Their printers are the first commercialized high-resolution, multi-material 3D micro-fabrication equipment based on Projection Micro Litho Stereo Exposure (PuLSE) technology, which yields miniature components of exceedingly high resolution and high tolerance, far beyond the scope of traditional or low-resolution 3D printers. All of this thanks to their advanced optical engine design and precision process control.
The optical industry is one area that is in constant need of high-precision, personalized solutions that BMF is capable of meeting. Fang cites eyeglasses, contact lenses, and surgical tools as examples of devices containing complex geometries and engineering-specific materials. As a result, BMF have teamed up with the largest ophthalmic hospital in China, Beijing Tongren Hospital, to produce low-cost personalized contact lenses. Despite the fact that no two human eyes are the same, traditional lenses are made in mass quantities from factory-molded, semi-finished blanks. The advent of personalized free form lenses as designed by BMF and Beijing Tongren could improve the vision of eyeglass wearers while significantly impacting the optical lens industry.

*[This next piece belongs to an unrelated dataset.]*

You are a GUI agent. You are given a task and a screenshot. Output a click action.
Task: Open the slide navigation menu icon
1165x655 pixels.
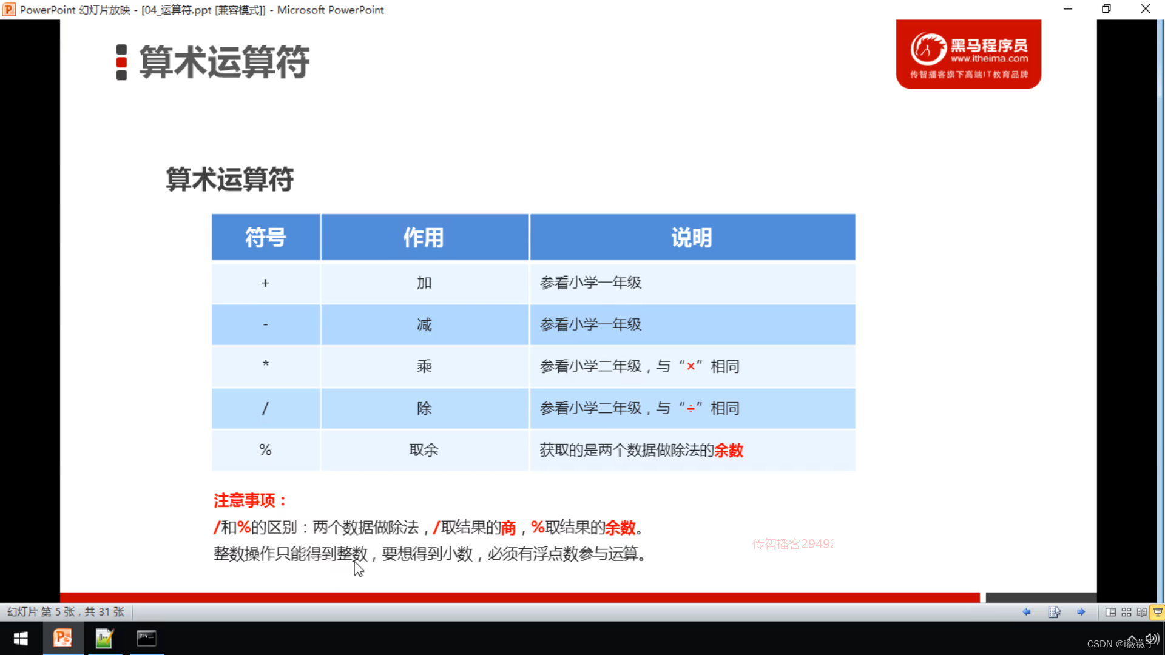coord(1054,612)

Though still an early stage company, BMF’s innovative technology has received considerable support from interested parties. Shortly after spinning out of MIT in 2016, they received an angel round of investment of RMB 27 million from Green Pine Capital Partners and Mia Capital Partners. In 2017, Shenzhen Capital Group led the series A round investment of RMB 60 million. 2017 also saw BMF receive the 11th Zero2IPO Ventures 50 Awards New Seed award, and they were lauded as “Annual Innovation Company” in the 2017 Shenzhen Innovation List.
“We’re currently focused on industrial areas that require fast, high-value design and product adaptation,” says Fang. Most recently, Johnson & Johnson placed an order for BMF’s nanoArch 3D high-resolution printing system. In addition, BMF’s tech helps power Masdar Institute of Science and Technology, Abu Dhabi, UAE, and National Laboratory of Solid State Microstructures, Nanjing University. They have also developed strategic partnerships with well- regarded Chinese companies like SonoScape and Goertek.
“We believe precision additive manufacturing is capable of addressing some key geometrical and material challenges faced by subtractive machining,” says Fang. “In the future, we expect that micro and nano 3D printing will solve the problems surrounding the evaluation of early stage products and the validation of designs that require precision internal geometries, complex interconnected channels, as well as side openings.”
Fang notes his relationship with MIT ILP as unique and beneficial to the work he does both in and out of the lab. “When I was a researcher, I was very grateful ILP provided a platform for me to interact with industry from different domains and sectors. Now, as a member of STEX25, I recognize the value of a partner like ILP from a different perspective, as a program that can broker high-value introductions to industry members.”
At present, the MIT spinout intent on breaking the bottleneck in high-precision nano 3D printing has offices in Boston, Hong Kong, and Shenzhen. The team also has more than 20 years of scientific research and engineering experience behind them, not to mention a peerless R&D group, including Senior Scientist and MIT Department of Engineering lecturer Dr. William Plummer. “In the near future, with our focus on high-resolution and high-precision additive manufacturing tools and services, together with our industry partners, we aim to overcome the current challenges of producing complex components such as fiber optical connectors and adapters for medical surgical tools with micron tolerances.”